Throughout my own healing journey, I gradually noted that specific symptoms, neurosis, sensations became more prominent as the moon enters the various zodiac constellations. These unique triggers correspond with the emotional needs that each astrological energy current is compelling us to harmonize. The discomfort we experience during these activations stem from our inner child’s reduced capacity to experience the suppressed sensations, which inform how we should flow with the lunar emotional tides.

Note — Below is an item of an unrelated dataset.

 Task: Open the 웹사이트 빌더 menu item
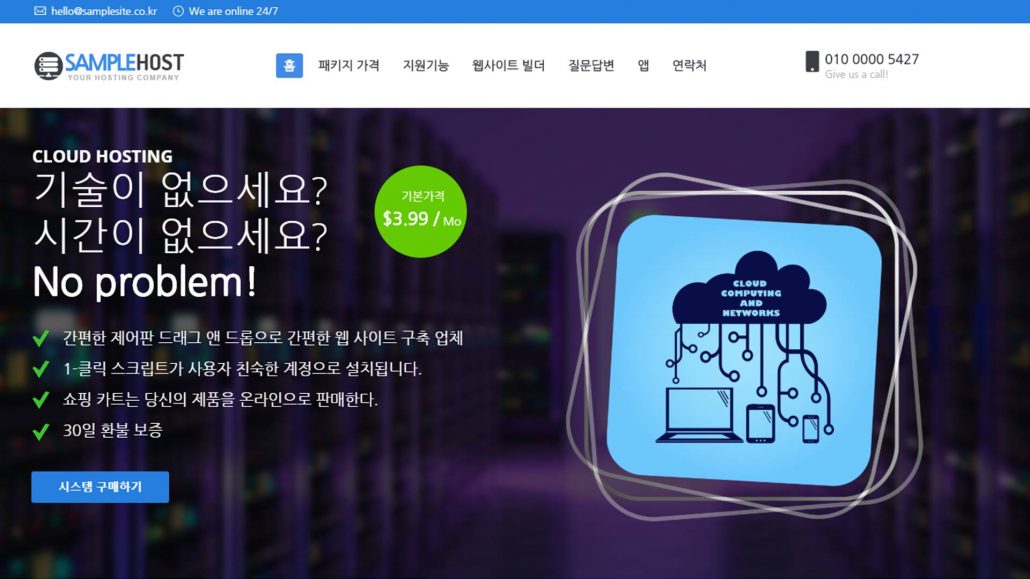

Having this broader spiritual awareness empowers me to stop reacting to my activations in a manner that simply preserves my inner child’s desire to disconnect from her true sensations. Anticipating which tendencies the lunar astrological energy will activate in our inner child gives us the altitude to equip ourselves with perspectives and practices that do not catch our inner child off guard. Rather, consciously reframing our responses to triggering sensations or experiences nurtures more resourcefulness and confidence in our inner child.

These combined moments of reduced reactivity increase our clarity to attune to the emotional currents of the lunar flow. Which results in feeling more capable to experience a wider range of emotions and circumstances—enriching the quality of our lives. I have come to refer to this embodied cosmic realm of emotional awareness as the “lunar essence of healing trauma.”